**Records to use**
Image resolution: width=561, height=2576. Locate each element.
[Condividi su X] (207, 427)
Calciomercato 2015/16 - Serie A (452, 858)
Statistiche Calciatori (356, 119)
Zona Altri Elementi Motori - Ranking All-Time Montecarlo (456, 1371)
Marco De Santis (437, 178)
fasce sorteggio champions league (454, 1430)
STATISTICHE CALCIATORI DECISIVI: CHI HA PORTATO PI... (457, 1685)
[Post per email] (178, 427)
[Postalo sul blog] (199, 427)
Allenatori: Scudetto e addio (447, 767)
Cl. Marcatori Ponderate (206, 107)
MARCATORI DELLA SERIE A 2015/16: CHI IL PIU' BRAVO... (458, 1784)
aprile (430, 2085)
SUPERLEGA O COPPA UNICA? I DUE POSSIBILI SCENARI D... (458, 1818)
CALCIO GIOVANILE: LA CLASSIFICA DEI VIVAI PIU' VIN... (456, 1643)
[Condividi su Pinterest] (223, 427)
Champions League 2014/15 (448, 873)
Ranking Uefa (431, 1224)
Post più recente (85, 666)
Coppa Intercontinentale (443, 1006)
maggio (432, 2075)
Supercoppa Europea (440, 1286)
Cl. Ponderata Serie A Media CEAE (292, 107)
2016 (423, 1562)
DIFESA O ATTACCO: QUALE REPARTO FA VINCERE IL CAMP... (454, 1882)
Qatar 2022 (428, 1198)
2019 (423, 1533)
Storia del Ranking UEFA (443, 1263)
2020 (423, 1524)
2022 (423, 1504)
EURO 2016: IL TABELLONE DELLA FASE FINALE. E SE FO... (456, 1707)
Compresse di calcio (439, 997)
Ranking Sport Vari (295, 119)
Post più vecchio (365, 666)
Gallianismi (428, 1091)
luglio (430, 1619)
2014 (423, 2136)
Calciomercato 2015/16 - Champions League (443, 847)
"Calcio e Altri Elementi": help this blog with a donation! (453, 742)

**Exercise details**
Which of the lines in the material carry the string "Condividi"? Pull them out.

**Answer to this task**
[Condividi su X] (207, 427)
[Condividi su Pinterest] (223, 427)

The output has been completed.